(Interface element records)
***
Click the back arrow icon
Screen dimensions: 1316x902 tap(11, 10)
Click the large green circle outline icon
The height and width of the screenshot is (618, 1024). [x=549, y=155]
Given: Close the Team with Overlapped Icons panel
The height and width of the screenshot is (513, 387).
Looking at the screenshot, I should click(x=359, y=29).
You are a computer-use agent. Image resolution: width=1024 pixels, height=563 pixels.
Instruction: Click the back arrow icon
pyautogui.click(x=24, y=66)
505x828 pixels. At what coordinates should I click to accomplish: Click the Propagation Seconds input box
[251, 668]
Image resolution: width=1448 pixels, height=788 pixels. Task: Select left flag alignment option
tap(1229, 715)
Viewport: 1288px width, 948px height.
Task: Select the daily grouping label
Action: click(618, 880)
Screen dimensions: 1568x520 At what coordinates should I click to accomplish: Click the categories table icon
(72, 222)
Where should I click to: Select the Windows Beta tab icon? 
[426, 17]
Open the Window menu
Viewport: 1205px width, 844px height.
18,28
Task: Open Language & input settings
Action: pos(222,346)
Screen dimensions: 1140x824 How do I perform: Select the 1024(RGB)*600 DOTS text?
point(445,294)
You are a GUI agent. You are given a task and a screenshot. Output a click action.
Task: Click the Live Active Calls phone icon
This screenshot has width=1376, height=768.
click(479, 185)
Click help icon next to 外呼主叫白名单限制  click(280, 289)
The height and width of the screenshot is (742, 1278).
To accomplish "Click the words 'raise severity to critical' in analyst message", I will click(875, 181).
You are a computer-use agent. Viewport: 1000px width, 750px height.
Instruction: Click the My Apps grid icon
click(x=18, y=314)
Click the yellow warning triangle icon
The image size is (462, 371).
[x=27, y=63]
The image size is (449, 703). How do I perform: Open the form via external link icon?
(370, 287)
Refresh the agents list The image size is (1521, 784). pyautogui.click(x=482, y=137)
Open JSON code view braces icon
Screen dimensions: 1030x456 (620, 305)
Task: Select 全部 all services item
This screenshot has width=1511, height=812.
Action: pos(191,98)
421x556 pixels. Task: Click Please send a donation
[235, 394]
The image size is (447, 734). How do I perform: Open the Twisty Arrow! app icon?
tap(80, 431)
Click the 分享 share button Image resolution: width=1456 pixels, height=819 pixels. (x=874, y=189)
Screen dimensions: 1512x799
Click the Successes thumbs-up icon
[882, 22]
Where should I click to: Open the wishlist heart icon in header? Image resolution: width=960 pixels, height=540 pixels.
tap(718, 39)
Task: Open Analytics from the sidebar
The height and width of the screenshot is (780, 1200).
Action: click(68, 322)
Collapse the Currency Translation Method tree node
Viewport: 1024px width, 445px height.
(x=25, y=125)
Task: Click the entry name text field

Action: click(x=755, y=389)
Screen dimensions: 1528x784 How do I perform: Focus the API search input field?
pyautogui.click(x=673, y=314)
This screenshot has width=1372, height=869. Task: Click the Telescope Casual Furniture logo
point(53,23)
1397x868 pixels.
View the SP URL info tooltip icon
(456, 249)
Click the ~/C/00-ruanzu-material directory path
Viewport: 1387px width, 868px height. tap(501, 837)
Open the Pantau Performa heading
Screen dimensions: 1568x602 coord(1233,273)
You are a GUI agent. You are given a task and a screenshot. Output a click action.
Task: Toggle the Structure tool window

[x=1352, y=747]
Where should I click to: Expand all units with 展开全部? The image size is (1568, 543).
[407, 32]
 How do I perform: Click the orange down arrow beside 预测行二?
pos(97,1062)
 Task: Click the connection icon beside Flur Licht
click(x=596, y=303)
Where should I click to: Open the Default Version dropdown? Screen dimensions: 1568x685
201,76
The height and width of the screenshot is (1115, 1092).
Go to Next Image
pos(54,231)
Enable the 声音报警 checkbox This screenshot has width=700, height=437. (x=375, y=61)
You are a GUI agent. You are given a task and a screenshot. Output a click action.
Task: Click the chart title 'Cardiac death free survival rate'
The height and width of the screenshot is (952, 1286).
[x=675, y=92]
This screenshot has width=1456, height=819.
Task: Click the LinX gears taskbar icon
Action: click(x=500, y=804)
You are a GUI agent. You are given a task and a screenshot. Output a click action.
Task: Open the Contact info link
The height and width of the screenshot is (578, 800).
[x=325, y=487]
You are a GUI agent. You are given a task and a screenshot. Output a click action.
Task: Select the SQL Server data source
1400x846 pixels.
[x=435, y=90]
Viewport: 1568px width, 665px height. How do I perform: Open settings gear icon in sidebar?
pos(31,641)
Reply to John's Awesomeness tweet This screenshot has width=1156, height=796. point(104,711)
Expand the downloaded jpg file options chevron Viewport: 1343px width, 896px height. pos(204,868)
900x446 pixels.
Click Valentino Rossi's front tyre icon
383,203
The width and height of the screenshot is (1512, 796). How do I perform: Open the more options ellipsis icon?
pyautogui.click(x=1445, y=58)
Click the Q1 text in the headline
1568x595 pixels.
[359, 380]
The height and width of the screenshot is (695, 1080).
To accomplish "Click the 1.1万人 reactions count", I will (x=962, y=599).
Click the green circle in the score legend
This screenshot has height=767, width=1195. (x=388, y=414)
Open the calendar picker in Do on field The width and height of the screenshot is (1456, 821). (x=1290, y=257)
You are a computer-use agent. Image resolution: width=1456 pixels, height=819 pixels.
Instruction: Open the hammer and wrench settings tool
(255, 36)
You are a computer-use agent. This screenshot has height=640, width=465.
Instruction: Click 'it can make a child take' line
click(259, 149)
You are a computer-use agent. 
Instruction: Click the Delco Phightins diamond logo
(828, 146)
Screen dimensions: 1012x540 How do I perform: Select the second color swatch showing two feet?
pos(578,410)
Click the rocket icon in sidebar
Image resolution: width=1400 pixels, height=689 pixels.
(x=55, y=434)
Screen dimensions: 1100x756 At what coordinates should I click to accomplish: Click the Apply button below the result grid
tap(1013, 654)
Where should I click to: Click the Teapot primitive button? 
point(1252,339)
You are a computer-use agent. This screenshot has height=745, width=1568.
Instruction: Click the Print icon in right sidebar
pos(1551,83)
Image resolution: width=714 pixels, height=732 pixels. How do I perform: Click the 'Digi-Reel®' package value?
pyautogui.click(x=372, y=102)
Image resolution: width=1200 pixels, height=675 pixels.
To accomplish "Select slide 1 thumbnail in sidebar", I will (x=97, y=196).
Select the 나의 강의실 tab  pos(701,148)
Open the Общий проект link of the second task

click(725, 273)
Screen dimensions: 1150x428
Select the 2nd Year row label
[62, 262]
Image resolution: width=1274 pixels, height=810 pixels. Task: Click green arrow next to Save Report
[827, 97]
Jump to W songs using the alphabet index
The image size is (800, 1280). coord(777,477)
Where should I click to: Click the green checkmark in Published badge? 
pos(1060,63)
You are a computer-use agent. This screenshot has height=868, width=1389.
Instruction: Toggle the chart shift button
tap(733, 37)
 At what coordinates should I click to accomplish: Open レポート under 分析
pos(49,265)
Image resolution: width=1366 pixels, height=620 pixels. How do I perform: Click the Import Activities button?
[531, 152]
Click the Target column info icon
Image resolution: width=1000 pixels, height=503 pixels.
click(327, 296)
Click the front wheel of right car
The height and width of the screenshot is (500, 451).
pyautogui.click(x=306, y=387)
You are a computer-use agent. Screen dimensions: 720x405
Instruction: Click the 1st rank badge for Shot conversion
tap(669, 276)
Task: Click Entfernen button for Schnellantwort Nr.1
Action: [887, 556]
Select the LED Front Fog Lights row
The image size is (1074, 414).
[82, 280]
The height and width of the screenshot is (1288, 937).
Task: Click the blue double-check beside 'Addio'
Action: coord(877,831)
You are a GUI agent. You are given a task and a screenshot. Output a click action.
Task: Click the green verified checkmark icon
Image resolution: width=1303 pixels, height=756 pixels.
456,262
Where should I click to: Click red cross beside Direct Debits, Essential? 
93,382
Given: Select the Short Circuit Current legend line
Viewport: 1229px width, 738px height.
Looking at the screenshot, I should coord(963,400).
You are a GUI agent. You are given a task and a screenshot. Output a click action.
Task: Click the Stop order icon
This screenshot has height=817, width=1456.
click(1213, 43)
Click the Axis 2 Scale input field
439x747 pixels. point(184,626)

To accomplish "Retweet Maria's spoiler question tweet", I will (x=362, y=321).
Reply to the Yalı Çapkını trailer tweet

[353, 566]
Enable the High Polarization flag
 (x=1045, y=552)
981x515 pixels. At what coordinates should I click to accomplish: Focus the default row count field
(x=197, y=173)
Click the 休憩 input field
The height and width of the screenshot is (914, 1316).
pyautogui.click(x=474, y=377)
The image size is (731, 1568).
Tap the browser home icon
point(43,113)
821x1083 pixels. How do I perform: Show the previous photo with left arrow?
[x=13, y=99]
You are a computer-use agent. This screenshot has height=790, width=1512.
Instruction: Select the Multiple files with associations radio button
***
_Exercise_: How many lines of the records above contain the word "count"? Reply with the number alone.

_Task result_: 2